To become leaders in AI, radiologists must address a variety of challenges

Artificial intelligence (AI) is one of the biggest topics in healthcare today, and the authors of a recent analysis published in the Journal of the American College of Radiology wrote at length about radiology’s role in the development and implementation of these state-of-the-art technologies.

“The radiology community has played a leading role in propelling medicine into its digital age and now has the opportunity to become a leader in exploring medical applications of AI,” wrote lead author James H. Thrall, MD, department of radiology at Massachusetts General Hospital in Boston, and colleagues. “The tens of millions of radiology reports and billions of images now archived in digital form exemplify the concept of ‘big data’ and constitute the required substrate for AI research.”

Thrall and colleagues covered considerable ground, including the various challenges specialists face as they work to use AI to their advantage. “None of the challenges alone will be a showstopper but all may slow progress and need to be addressed,” the authors wrote.

The analysis separated AI-related challenges into three primary categories:

1. Circumstantial challenges

Concerns that AI will someday replace radiologists are nothing new, but they still persist. While some experts think such fear is hyperbole, Thrall et al. point out others still think radiology’s time “as a thriving specialty” could be coming to a close. What’s more likely, the authors add, is AI will be used to improve the quality and efficiency of radiology instead of taking over the industry completely.

Radiologists must also address the fact that researching AI requires significant manpower and funding. “This can be addressed by recruiting scientists with backgrounds in AI into radiology and through the educational programs already being undertaken by radiology professional societies,” the authors wrote. “Historically, once an area is recognized as important, capable people quickly populate it, so this is not likely to be a long-term issue. Practicing radiologists will need to learn about AI but will not need to become experts in AI research or design of AI programs to beneficially use AI-based results.”

And as far as funds are concerned, the industry’s best hope is leaning on “forward-looking departments and institutions” in these early stages of development and implementation.

2. Intrinsic Challenges

Uncertainty about processing speeds is just one of the many intrinsic challenges associated with AI and radiology; you can’t do much with AI working with limited resources. However, Thrall and colleagues believe this will take care of itself over time.

“At present, computing systems fast enough to supply results in a clinically relevant time frame for emergency or urgent diagnoses are not generally available in medical institutions,” the authors wrote. “However, this is not likely to be a practical problem going forward because of rapid development of lower-cost graphics processing unit–based computing systems and easy access to cloud computing solutions.”

Another natural challenge is determining how to validate results. AI programs need a “source of truth” to make the proper diagnosis, but what kind of data should be used?

The authors offered clarity on this issue. “The source of truth can come from patient outcomes or results of other ‘gold standard’ testing methods apart from the imaging method being studied, but the source of truth used must be rigorous and should be explicitly stated for each AI program that is developed and used clinically,” they wrote.

3. General limitations of AI

Other challenges are related to the basic ups and downs one might expect when working with AI. It requires massive datasets, for instance, and providers may struggle at times to collect enough data to truly make a difference. Not having enough data can result in inaccuracies, but so can “overfitting” that data—it’s all about finding the right balance.
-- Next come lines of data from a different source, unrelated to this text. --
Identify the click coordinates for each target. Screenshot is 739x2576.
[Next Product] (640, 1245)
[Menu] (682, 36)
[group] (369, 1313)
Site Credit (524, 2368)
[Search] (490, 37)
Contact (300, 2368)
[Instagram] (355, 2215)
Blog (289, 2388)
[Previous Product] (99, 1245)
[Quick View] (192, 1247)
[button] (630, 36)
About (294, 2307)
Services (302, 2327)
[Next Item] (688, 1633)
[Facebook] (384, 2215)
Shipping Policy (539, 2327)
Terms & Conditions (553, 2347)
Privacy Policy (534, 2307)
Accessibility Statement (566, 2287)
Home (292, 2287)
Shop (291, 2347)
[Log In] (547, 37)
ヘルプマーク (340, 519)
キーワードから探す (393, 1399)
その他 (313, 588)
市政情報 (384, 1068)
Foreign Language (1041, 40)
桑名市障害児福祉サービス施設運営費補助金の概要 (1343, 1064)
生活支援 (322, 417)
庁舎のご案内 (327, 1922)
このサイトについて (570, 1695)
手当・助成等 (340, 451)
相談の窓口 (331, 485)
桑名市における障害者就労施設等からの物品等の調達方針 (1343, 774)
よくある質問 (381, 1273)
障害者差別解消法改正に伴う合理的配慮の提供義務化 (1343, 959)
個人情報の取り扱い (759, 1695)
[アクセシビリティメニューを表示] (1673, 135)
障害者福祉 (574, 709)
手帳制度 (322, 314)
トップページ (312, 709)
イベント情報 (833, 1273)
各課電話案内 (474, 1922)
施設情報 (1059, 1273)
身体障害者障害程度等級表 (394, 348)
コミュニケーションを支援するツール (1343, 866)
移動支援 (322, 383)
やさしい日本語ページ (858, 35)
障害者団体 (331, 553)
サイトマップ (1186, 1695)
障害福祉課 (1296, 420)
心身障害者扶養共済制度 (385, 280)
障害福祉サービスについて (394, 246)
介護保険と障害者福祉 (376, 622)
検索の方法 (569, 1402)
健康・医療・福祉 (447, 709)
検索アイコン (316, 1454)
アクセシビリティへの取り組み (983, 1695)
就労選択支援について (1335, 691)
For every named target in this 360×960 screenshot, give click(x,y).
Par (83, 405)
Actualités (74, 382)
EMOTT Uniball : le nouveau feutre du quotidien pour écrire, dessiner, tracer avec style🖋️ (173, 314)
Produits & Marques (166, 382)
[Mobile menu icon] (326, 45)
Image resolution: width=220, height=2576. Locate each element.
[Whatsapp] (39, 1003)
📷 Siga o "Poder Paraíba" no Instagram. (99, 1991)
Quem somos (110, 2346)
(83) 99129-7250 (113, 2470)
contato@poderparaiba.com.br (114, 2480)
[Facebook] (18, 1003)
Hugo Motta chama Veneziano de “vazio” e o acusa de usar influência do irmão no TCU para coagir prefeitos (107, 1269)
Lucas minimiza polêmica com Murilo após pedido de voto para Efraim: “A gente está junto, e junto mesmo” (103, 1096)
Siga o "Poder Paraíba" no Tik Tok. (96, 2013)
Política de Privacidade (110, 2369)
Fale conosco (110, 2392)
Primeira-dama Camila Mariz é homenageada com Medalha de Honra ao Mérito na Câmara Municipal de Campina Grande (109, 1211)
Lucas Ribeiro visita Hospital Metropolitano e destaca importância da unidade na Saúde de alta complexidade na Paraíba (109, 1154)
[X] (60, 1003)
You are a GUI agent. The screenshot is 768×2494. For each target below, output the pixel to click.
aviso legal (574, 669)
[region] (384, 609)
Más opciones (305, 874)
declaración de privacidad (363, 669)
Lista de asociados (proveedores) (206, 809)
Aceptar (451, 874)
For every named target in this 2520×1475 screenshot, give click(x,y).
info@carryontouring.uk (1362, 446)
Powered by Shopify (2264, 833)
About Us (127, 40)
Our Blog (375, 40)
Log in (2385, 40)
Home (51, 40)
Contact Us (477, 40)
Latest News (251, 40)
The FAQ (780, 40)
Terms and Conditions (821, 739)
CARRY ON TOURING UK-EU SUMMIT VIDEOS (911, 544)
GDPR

The authors added that specialists may also run into issues because imaging data includes so many variables.

“The biggest limitation for AI in imaging may be inherent limitations in defining normal versus abnormal in continuously variable biologic data,” the authors wrote. “Ranges for normal are set as a certain number of standard deviations from the mean of a supposedly ‘normal’ population. This means for any test or measurement, a given percentage of truly normal people will have ‘abnormal’ results. Investigators in AI will face this conundrum where nominal criteria for normal versus abnormal can be difficult to define when, for example, setting limits for organ sizes.”

Even though all of these challenges exist, the authors sound confident radiologists will seize the day and make the most of this opportunity to lead. “It is not yet clear what the full or final role of AI methods will be in imaging or their impact on radiologists,” they wrote. “What is clear is that AI provides a promising new set of tools for interrogating image data that should be explored with vigor.”